## Data shown
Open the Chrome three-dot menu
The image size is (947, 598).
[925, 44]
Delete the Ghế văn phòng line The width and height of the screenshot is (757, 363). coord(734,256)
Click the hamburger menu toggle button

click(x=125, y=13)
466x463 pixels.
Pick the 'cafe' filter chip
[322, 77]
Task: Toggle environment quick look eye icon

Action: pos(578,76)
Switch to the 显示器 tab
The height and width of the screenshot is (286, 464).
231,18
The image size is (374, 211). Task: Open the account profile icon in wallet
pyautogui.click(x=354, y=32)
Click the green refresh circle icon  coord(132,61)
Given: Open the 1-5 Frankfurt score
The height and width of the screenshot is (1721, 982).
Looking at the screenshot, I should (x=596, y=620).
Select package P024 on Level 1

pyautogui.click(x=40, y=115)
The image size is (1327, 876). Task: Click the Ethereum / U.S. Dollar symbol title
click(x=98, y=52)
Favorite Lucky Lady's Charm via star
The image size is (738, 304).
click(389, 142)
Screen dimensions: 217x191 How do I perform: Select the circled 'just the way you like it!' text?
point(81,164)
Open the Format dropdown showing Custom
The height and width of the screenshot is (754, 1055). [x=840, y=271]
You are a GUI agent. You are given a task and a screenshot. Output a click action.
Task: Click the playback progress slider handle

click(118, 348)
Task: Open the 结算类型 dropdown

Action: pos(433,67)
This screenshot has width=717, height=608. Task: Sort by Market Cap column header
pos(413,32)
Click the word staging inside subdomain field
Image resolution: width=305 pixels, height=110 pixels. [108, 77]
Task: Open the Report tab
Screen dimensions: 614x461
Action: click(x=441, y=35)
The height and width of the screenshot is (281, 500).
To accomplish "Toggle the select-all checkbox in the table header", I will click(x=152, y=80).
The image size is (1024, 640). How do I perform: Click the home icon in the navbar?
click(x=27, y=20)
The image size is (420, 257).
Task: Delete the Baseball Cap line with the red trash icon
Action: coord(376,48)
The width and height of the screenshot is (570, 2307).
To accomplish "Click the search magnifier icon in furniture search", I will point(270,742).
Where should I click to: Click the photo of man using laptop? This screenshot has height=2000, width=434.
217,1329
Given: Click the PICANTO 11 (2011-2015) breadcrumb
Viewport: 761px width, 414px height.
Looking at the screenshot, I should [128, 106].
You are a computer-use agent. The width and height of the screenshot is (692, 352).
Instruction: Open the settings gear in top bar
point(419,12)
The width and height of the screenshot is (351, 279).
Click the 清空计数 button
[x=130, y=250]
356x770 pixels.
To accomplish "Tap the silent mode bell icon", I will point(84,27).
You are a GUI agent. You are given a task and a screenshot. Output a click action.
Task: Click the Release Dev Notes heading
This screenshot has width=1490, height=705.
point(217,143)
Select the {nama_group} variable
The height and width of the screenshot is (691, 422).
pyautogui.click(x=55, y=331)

## Exercise prompt
Copy out every line of the data above, exactly as given.

## Answer for the task
Open the Chrome three-dot menu
The image size is (947, 598).
[925, 44]
Delete the Ghế văn phòng line The width and height of the screenshot is (757, 363). coord(734,256)
Click the hamburger menu toggle button

click(x=125, y=13)
466x463 pixels.
Pick the 'cafe' filter chip
[322, 77]
Task: Toggle environment quick look eye icon

Action: pos(578,76)
Switch to the 显示器 tab
The height and width of the screenshot is (286, 464).
231,18
The image size is (374, 211). Task: Open the account profile icon in wallet
pyautogui.click(x=354, y=32)
Click the green refresh circle icon  coord(132,61)
Given: Open the 1-5 Frankfurt score
The height and width of the screenshot is (1721, 982).
Looking at the screenshot, I should (x=596, y=620).
Select package P024 on Level 1

pyautogui.click(x=40, y=115)
The image size is (1327, 876). Task: Click the Ethereum / U.S. Dollar symbol title
click(x=98, y=52)
Favorite Lucky Lady's Charm via star
The image size is (738, 304).
click(389, 142)
Screen dimensions: 217x191 How do I perform: Select the circled 'just the way you like it!' text?
point(81,164)
Open the Format dropdown showing Custom
The height and width of the screenshot is (754, 1055). [x=840, y=271]
You are a GUI agent. You are given a task and a screenshot. Output a click action.
Task: Click the playback progress slider handle

click(118, 348)
Task: Open the 结算类型 dropdown

Action: pos(433,67)
This screenshot has width=717, height=608. Task: Sort by Market Cap column header
pos(413,32)
Click the word staging inside subdomain field
Image resolution: width=305 pixels, height=110 pixels. [108, 77]
Task: Open the Report tab
Screen dimensions: 614x461
Action: click(x=441, y=35)
The height and width of the screenshot is (281, 500).
To accomplish "Toggle the select-all checkbox in the table header", I will click(x=152, y=80).
The image size is (1024, 640). How do I perform: Click the home icon in the navbar?
click(x=27, y=20)
The image size is (420, 257).
Task: Delete the Baseball Cap line with the red trash icon
Action: coord(376,48)
The width and height of the screenshot is (570, 2307).
To accomplish "Click the search magnifier icon in furniture search", I will point(270,742).
Where should I click to: Click the photo of man using laptop? This screenshot has height=2000, width=434.
217,1329
Given: Click the PICANTO 11 (2011-2015) breadcrumb
Viewport: 761px width, 414px height.
Looking at the screenshot, I should [128, 106].
You are a computer-use agent. The width and height of the screenshot is (692, 352).
Instruction: Open the settings gear in top bar
point(419,12)
The width and height of the screenshot is (351, 279).
Click the 清空计数 button
[x=130, y=250]
356x770 pixels.
To accomplish "Tap the silent mode bell icon", I will point(84,27).
You are a GUI agent. You are given a task and a screenshot. Output a click action.
Task: Click the Release Dev Notes heading
This screenshot has width=1490, height=705.
point(217,143)
Select the {nama_group} variable
The height and width of the screenshot is (691, 422).
pyautogui.click(x=55, y=331)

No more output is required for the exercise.